--- PROVIDED INFORMATION Enclosed Below ---
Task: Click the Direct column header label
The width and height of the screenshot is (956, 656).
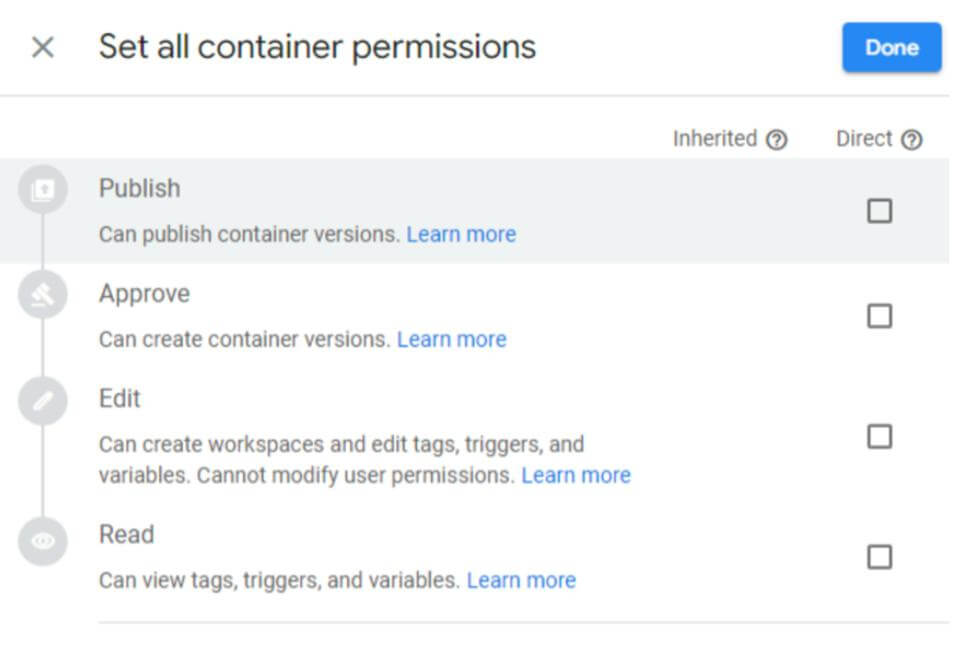Action: (863, 139)

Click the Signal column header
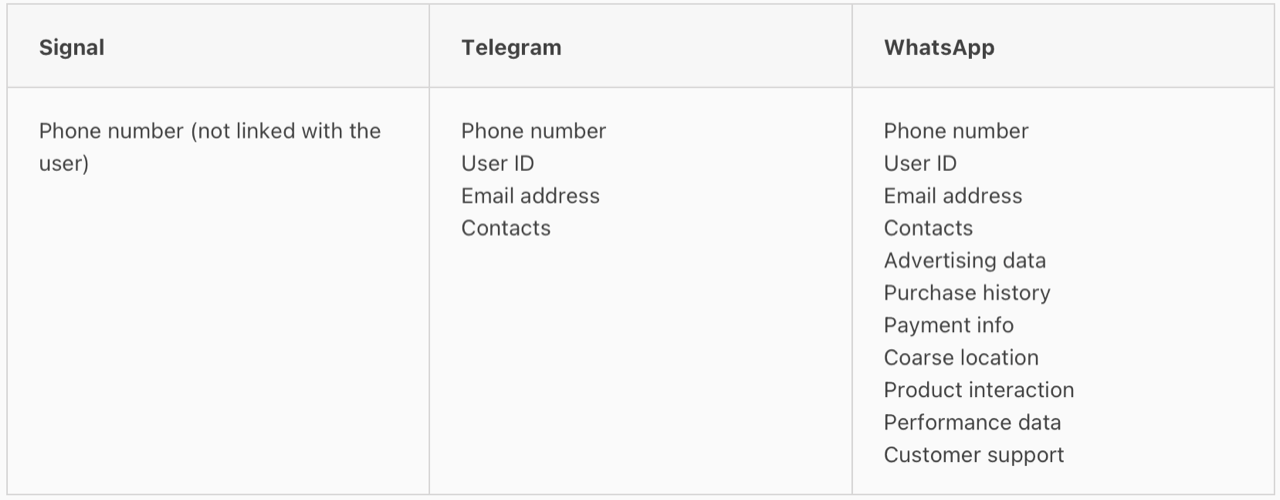[72, 48]
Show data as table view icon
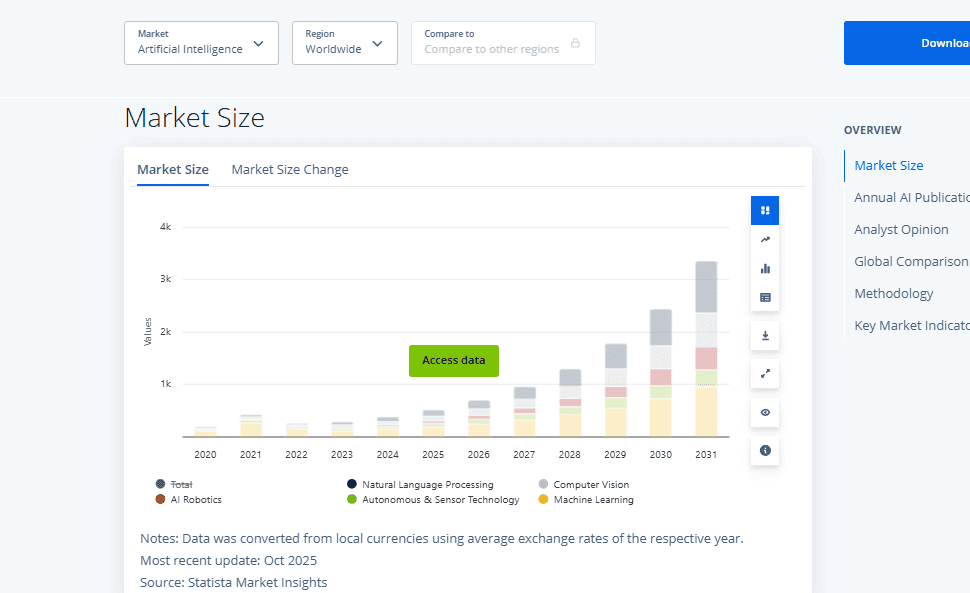970x593 pixels. (765, 297)
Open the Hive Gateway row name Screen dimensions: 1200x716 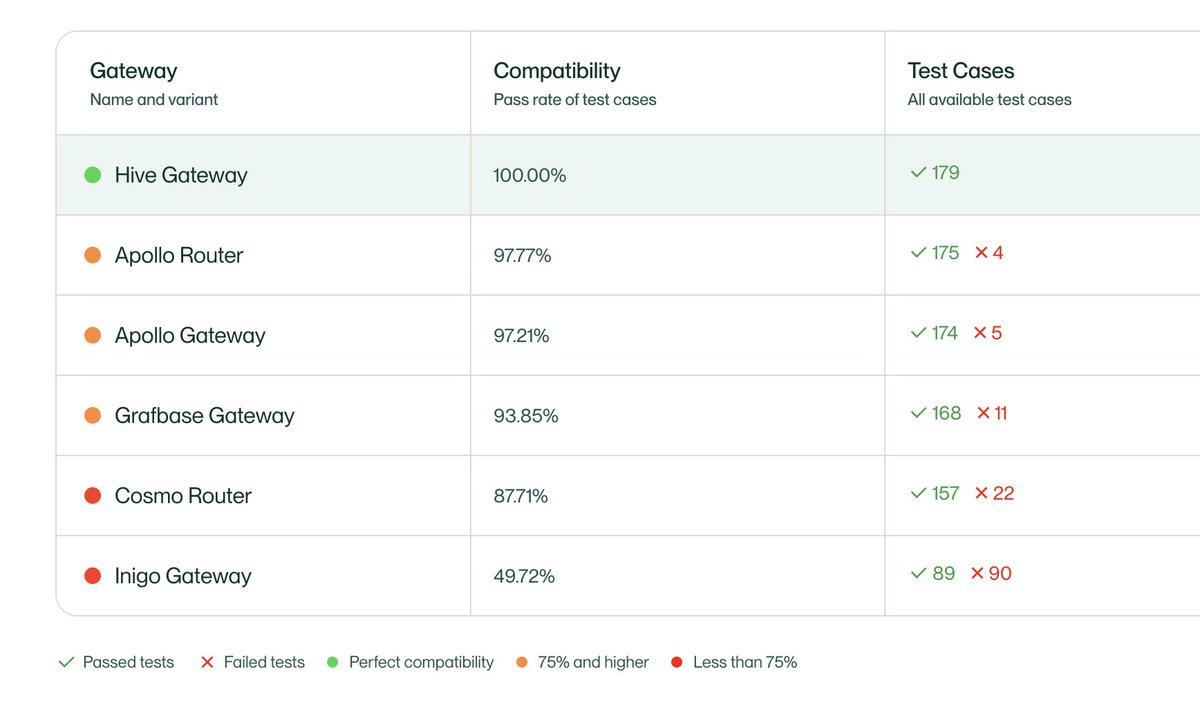click(181, 175)
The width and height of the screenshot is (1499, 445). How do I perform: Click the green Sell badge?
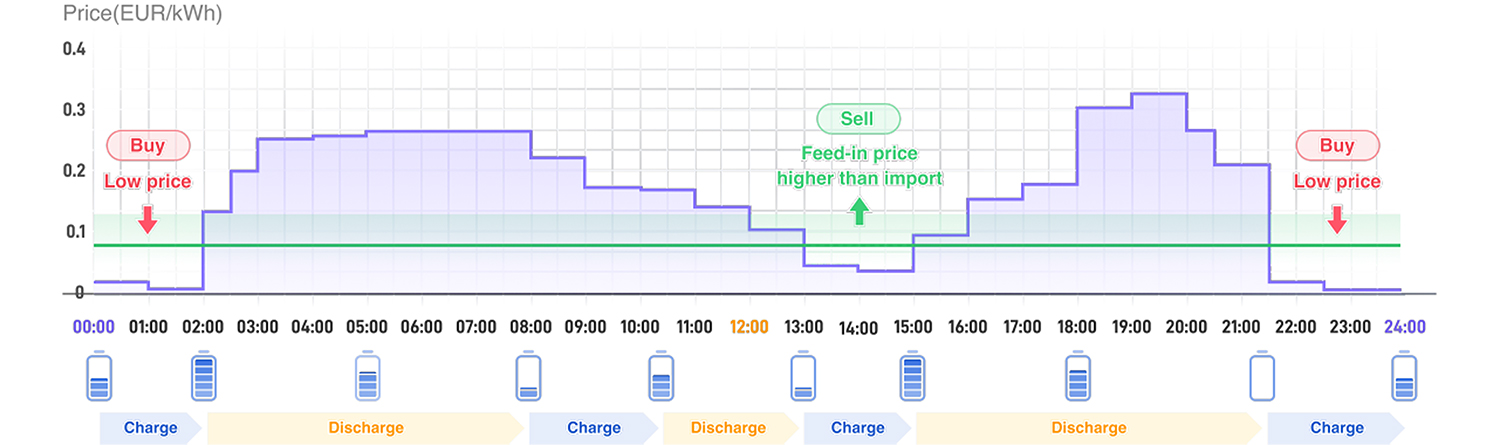click(x=858, y=119)
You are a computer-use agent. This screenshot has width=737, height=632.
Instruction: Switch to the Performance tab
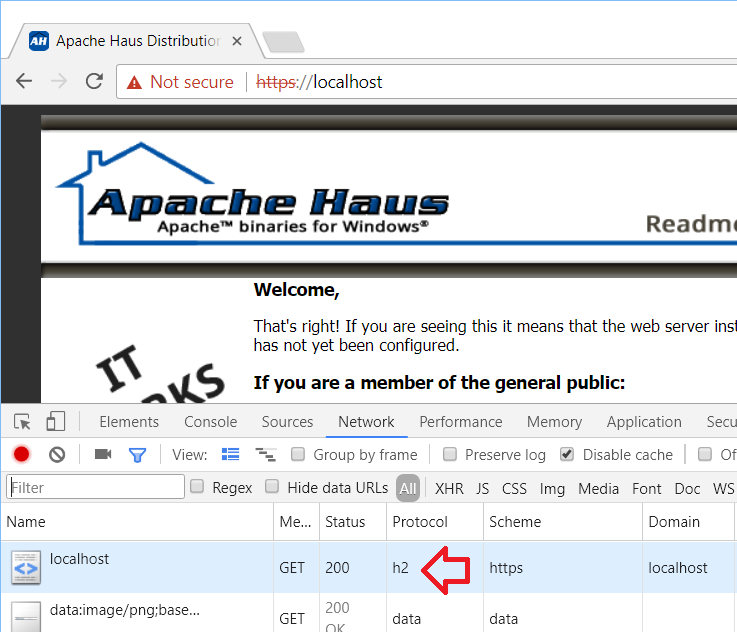tap(460, 422)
--- End of Enclosed PROVIDED INFORMATION ---
[ACTIVITY]
Excluding all pictures, output exactly the lines from the line containing "You are a computer-use" through the last line of the entries above.

[EXPECTED ANSWER]
You are a computer-use agent. This screenshot has width=737, height=632.
Instruction: Switch to the Performance tab
tap(460, 422)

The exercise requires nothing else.